• _DIRECTIONS_
Report each line of the material below where the word "computer" can be found.

[DATA EXTRACT Boundary: Start]

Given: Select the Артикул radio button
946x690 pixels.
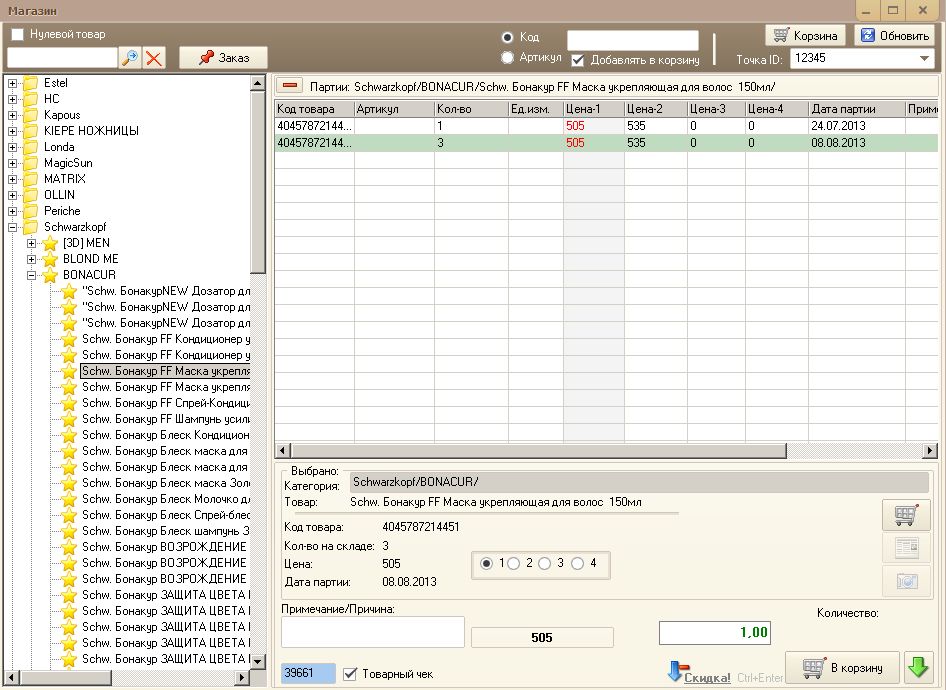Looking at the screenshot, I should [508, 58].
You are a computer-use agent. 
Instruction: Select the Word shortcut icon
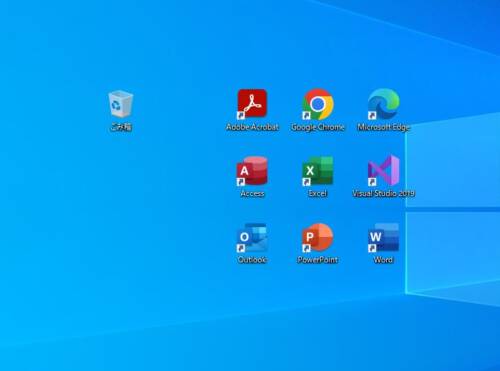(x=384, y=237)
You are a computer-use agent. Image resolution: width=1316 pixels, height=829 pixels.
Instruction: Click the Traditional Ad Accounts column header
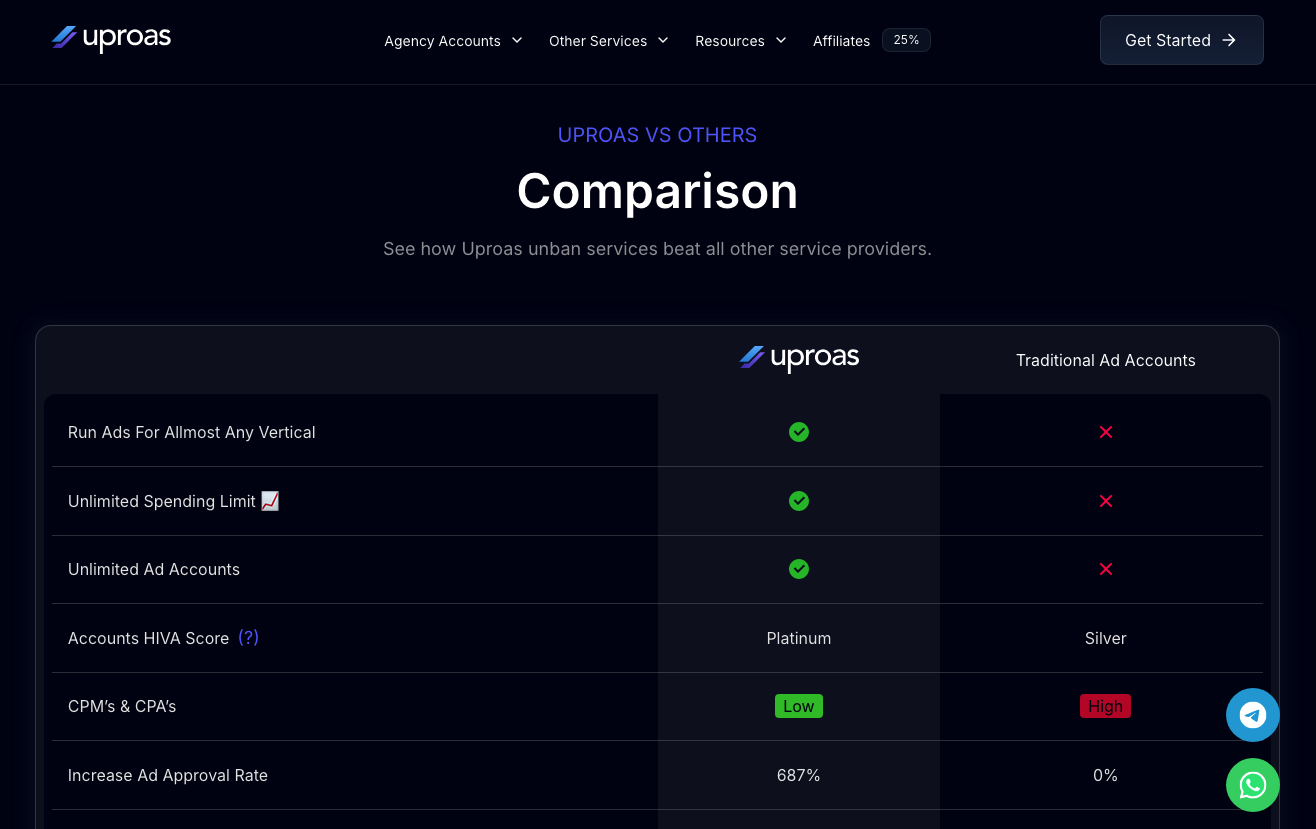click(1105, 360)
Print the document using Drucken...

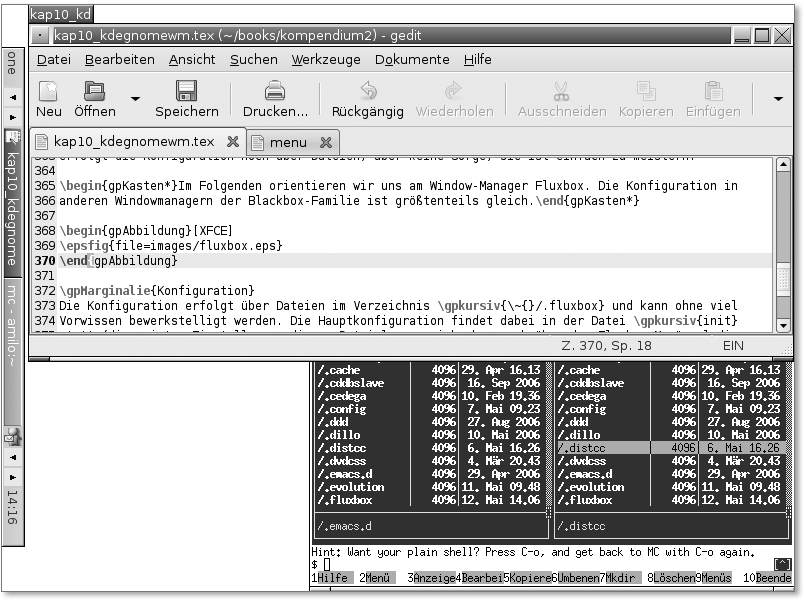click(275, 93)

[DATA EXTRACT Boundary: End]
[DATA EXTRACT Boundary: Start]

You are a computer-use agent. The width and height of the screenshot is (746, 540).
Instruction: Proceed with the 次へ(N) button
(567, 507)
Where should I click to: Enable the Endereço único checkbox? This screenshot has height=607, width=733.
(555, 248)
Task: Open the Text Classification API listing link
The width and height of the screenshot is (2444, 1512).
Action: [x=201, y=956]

[DATA EXTRACT Boundary: End]
[DATA EXTRACT Boundary: Start]

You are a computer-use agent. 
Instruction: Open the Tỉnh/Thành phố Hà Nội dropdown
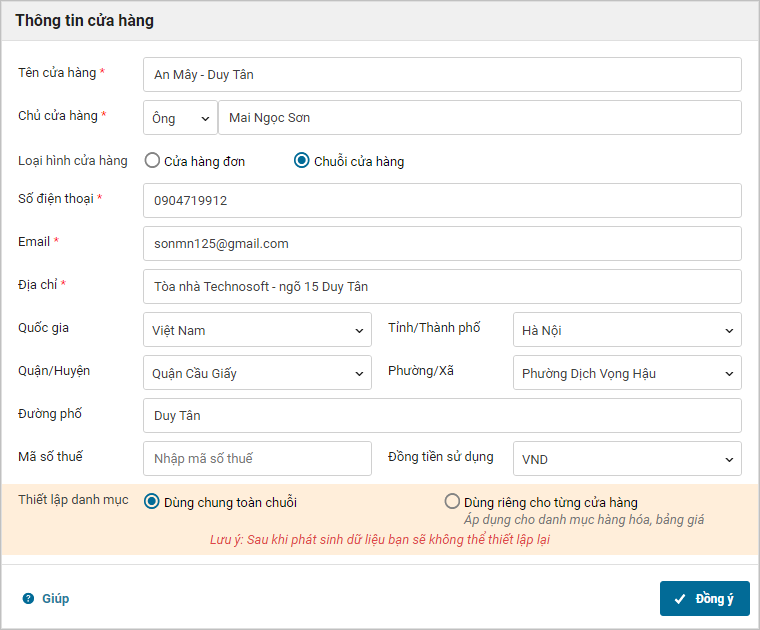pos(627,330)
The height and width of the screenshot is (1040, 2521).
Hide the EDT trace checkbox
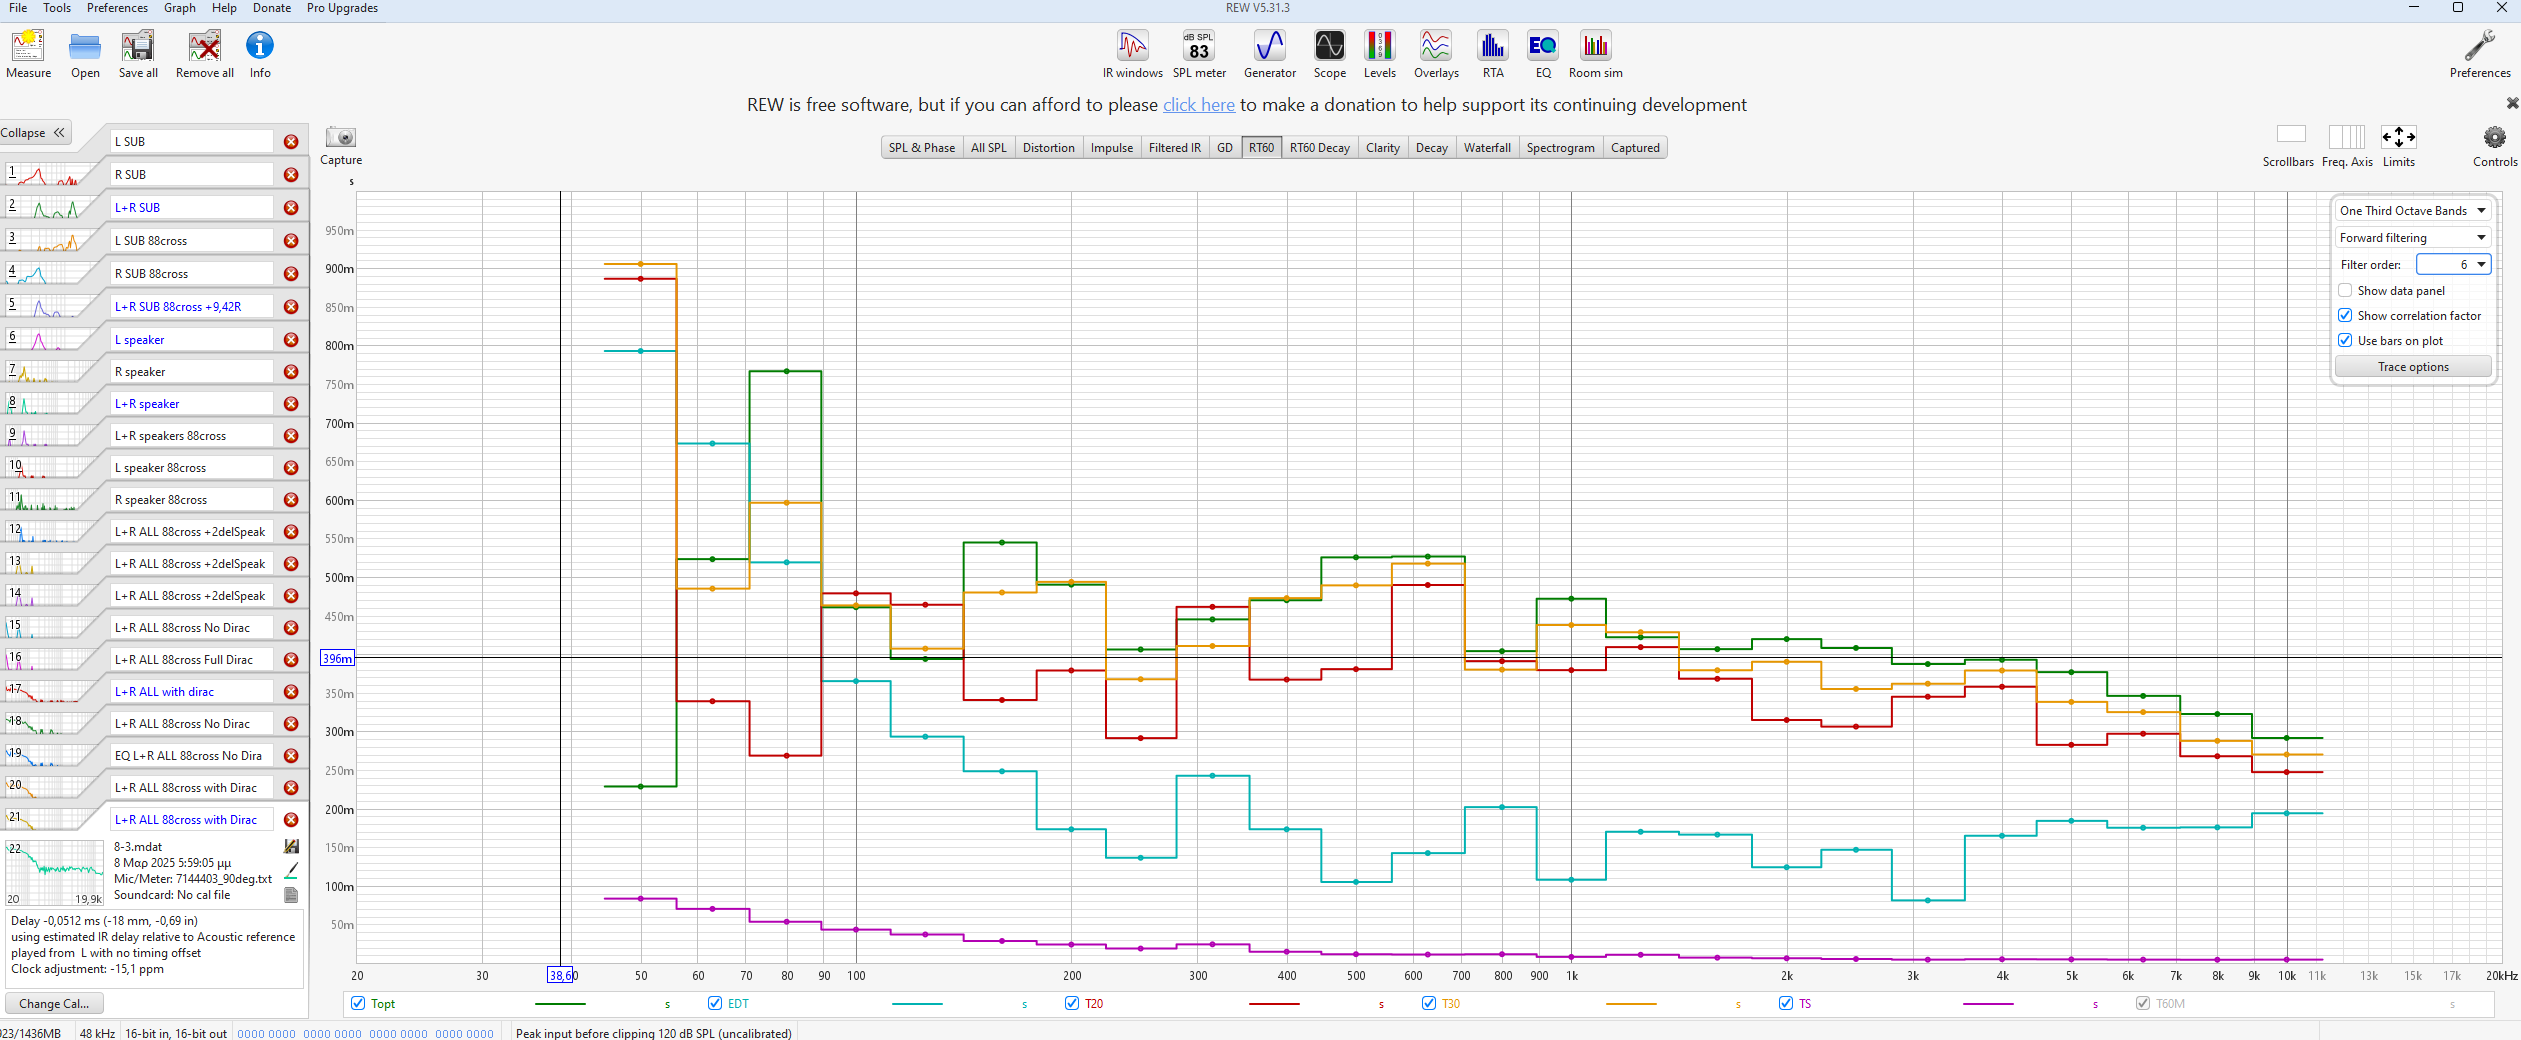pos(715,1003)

[DATA EXTRACT Boundary: End]

• _EXPECTED ANSWER_
You are a computer-use agent. 
You are a computer-use agent. Image resolution: width=1316 pixels, height=829 pixels.
You are a computer-use agent. The width and height of the screenshot is (746, 540).
You are a computer-use agent. 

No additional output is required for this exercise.